Task objective » Quote the lines word for word, beginning with the line that contains "Viewport: 789px width, 394px" and continuing through the last line. Omit the pictures.

Records for the task »
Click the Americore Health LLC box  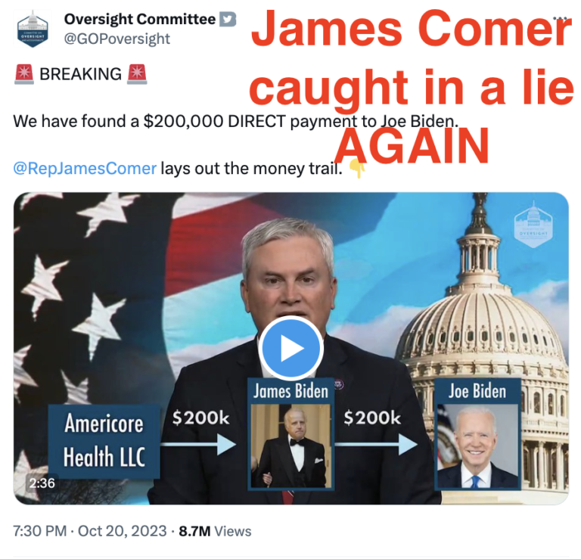[104, 441]
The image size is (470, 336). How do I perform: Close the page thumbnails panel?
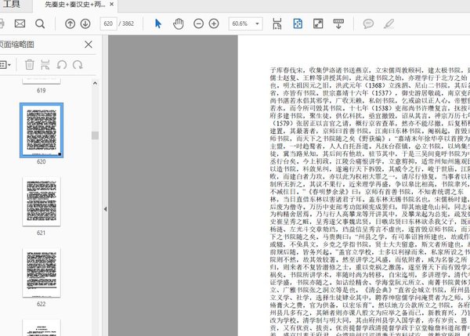click(x=89, y=45)
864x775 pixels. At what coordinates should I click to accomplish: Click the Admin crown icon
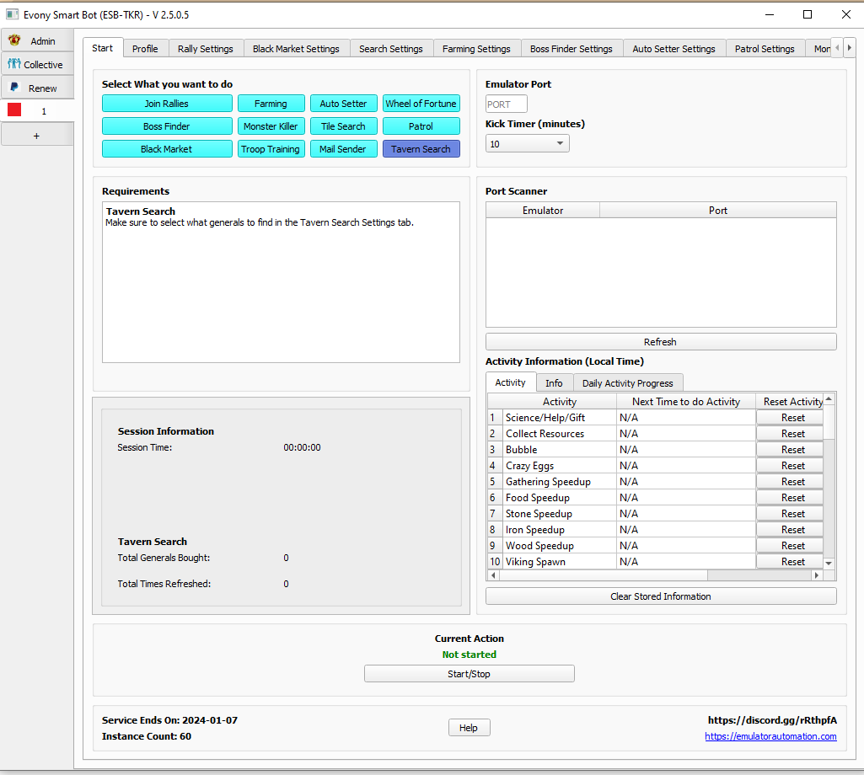point(14,40)
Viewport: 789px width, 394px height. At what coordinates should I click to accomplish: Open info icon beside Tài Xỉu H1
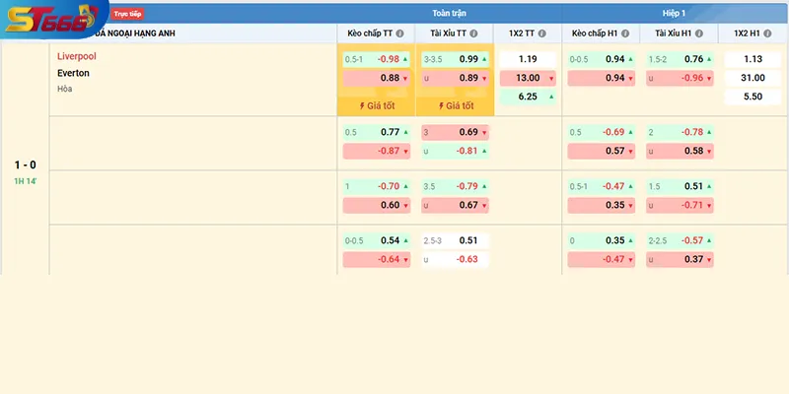705,33
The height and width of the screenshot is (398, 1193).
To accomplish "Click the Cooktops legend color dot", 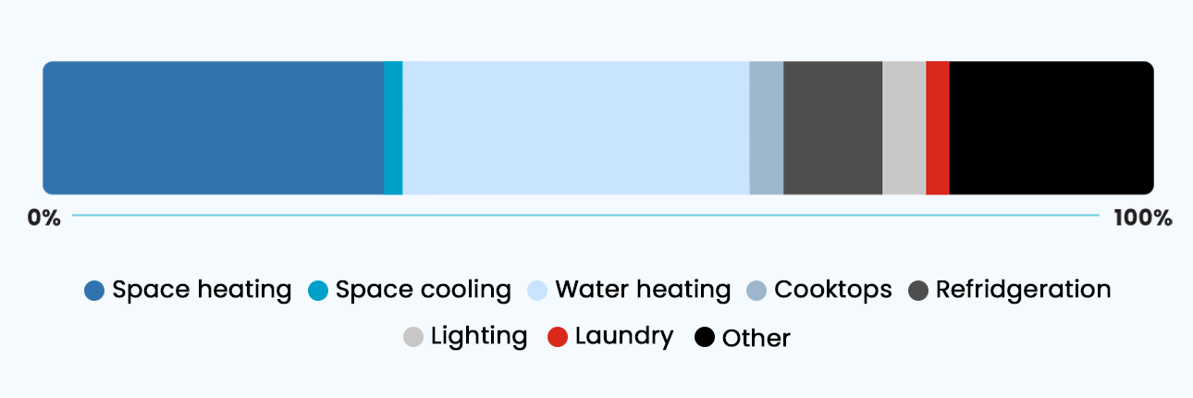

Solution to this exercise »
Viewport: 789px width, 394px height. At what coordinates should I click to accomplish: Open info icon beside Tài Xỉu H1
705,33
The height and width of the screenshot is (398, 1193).
To accomplish "Click the Cooktops legend color dot", 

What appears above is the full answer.